In severe cases of COVID-19, which typically require hospitalization, corticosteroids (dexamethasone), anticoagulant therapy with low-molecular-weight heparin (LMWH), and oxygen therapy are recommended. In patients who do not improve with conventional oxygen therapy, high-flow oxygen or mechanical ventilation are indicated [102, 103].
Monoclonal antibodies and antiviral drugs are indicated in selected cases [102].
The AASLD guidelines recommend regular monitoring of liver function in all hospitalized COVID-19 patients [104].
Also for patients with NAFLD, the best strategy is the prevention of infection with severe acute respiratory syndrome coronavirus 2 (SARS-CoV-2) and attenuation of coronavirus disease 2019 (COVID-19).
Preliminary data indicate that vaccination in NAFLD patients without cirrhosis is safe and associated with a good humoral response [105].
Strengths and limitations
This review thoroughly analysed the relationship between liver injury in COVID-19 subjects and non-alcoholic fatty liver disease.
There are also several limitations to this review. The studies included in this review are retrospective studies, which may have been influenced by confounding factors such as differences in diagnostic criteria, small sample size, and limited survey area.
Furthermore, liver biopsies were obviously not performed in most of the studies, and in particular there are few data on the correlation between COVID-19 and the long-term progression of liver disease, which does not allow an assessment of the causal link between NAFLD and the risk of infection and progression of COVID-19.
Conclusions
After the lung, the liver is the most common organ affected by COVID-19. Some studies have shown that NAFLD is associated with severe COVID-19 and with poor results; however, other studies did not show significant differences between groups in comparing complications and clinical outcomes. Patients with NAFLD can suffer from severe COVID-19 due to other comorbidities, particularly cardiovascular disease.
Furthermore, other mechanisms such as an increased susceptibility to infections, a reduced immune Response, and an increased risk of coagulation could contribute to a higher risk of severe COVID-19 in people with NAFLD [106].

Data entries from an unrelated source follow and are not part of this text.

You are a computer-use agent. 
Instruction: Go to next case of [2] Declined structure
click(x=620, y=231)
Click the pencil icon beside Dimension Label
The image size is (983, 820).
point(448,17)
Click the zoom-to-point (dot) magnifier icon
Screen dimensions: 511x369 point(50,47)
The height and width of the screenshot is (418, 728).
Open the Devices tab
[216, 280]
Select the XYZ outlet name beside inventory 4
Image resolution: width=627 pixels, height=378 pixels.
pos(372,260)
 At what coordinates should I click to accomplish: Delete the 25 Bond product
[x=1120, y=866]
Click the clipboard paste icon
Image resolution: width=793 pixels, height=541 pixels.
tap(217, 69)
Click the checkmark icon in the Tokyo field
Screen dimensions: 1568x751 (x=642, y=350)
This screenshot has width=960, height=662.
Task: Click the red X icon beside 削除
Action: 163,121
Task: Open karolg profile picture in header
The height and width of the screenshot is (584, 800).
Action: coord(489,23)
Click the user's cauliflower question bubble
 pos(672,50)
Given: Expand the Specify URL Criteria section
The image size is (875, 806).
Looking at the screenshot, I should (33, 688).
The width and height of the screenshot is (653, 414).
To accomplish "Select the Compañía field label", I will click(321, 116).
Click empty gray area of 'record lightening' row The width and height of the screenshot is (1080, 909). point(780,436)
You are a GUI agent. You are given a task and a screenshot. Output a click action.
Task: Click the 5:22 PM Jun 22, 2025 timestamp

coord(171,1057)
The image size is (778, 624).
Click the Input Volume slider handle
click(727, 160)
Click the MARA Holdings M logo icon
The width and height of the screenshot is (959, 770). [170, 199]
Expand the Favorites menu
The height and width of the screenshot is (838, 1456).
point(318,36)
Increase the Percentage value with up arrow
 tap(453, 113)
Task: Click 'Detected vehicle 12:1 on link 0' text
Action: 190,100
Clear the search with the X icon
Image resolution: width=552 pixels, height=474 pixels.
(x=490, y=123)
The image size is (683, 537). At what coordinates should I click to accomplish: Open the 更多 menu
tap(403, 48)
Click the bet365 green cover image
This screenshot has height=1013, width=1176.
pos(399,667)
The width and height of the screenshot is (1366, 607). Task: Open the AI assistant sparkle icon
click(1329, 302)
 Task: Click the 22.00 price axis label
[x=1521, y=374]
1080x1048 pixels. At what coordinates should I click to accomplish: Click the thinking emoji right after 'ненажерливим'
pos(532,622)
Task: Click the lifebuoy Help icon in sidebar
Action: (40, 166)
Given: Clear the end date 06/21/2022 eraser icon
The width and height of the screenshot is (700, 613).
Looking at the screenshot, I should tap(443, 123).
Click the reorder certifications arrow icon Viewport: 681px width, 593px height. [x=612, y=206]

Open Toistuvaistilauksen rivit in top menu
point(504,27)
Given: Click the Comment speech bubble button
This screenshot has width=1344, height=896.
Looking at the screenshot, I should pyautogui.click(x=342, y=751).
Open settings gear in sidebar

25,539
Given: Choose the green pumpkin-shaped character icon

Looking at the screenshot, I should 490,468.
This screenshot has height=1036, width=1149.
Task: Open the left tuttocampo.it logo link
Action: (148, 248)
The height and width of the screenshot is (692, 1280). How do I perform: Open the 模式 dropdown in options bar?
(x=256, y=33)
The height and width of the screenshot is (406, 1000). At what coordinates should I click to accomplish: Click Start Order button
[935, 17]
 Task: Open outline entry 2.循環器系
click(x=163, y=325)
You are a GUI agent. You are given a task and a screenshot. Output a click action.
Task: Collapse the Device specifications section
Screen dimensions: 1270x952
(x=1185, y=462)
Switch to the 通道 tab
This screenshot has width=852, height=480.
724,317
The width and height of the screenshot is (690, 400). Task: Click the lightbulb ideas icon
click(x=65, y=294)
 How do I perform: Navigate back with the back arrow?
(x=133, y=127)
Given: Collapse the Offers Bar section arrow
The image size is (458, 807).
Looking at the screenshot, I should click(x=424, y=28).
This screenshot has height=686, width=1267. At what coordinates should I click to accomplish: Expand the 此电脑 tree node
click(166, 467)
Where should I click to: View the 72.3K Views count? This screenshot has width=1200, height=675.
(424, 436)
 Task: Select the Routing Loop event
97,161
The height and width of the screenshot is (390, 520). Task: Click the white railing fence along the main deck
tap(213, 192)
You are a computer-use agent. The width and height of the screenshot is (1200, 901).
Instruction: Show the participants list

Liver injury due to COVID-19 infection in NAFLD patients is probably multifactorial, e.g. potentially hepatotoxic drug use, systemic inflammatory response, respiratory distress syndrome-induced hypoxia, and direct injury.
Liver involvement in NAFLD and COVID-19 patients appears to be only mild to moderate, which questions its clinical significance in COVID-19. Because COVID-19 is a new disease, more prospective or larger retrospective studies are needed to better understand the behaviour of the virus and its interaction with other diseases.